The Food & Drug Administration classifies medical devices into 3 Classifications to regulate medical devices intended for human use based on proven safety & efficacy from scientific evidence. The system established three lcassifications of devices that signify the degree of regulation needed to assure that the devices are safe and effective. The classifications include Class I for general controls, Class II for special controls and Class III for newer devices that require premarket approval or PMA to demonstration safelty and effectiveness.
ECP and EECP Therapy has been proven to be an effective, non-invasive treatment solution for patients that suffer from symptoms of coronary artery disease. EECP Therapy is proven in nearly 200 published clinical trials to improve blood flow to the myocardium (heart muscle) by developing micro-vessel pathways around narrowed and blocked arteries.
The FDA’s reclassification of ECP devices is strictly for treatment of refractory angina that has been substantially proven in clinical research. The FDA’s move to reclassify the devices provides increased confidence of the evidence presented that ECP Therapy is a useful treatment option for this subset of patients. The ECP devices were previously classified as Class III.
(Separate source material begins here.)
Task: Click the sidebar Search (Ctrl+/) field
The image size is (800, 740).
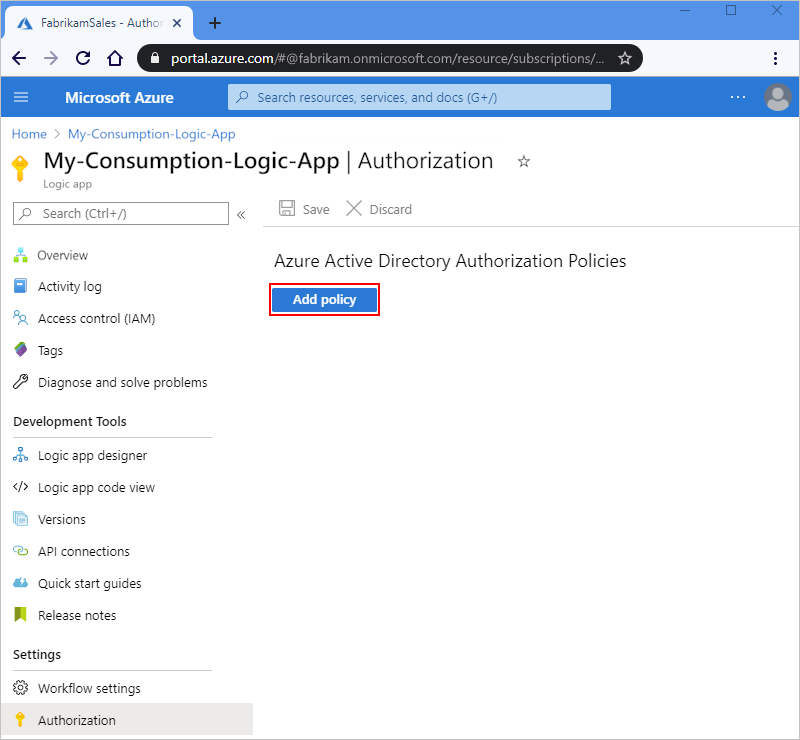Action: coord(130,213)
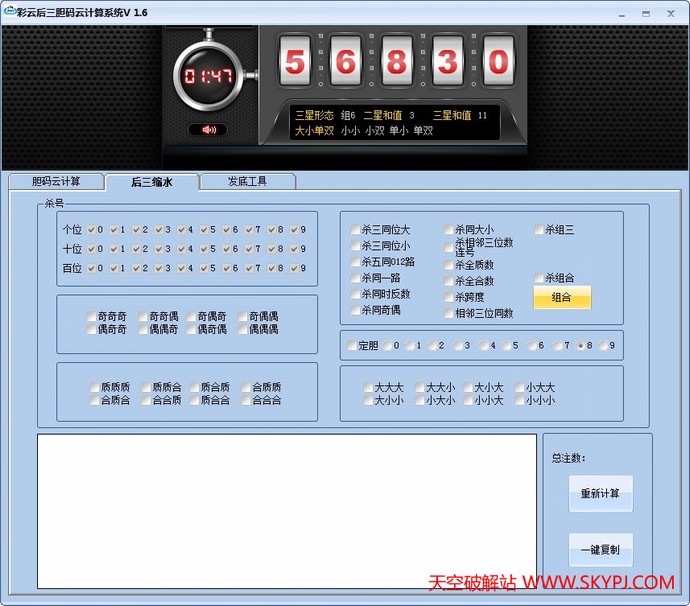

There is more to this final decison to reclassify ECP Devices. The FDA included in its final ruling that other intended uses that were previously approved (unstable angina, acute myocardial infarction, cardiogenic shock and congestive heart failure) will require the filing of a PMA or complete a ‘product development protocol’ (PDP) to maintain the previously cleared uses cleared (510(k)) procedure. In accordance with federal regulations, ECP and EECP Companies may continue to commercially distribute their devices for these intended uses for a period of 90 days after the issuance of the final order. The devices may continue to be marketed only for refractory angina if a PMA or a notice of completion of a PDP is not filed before the end of the 90-day period.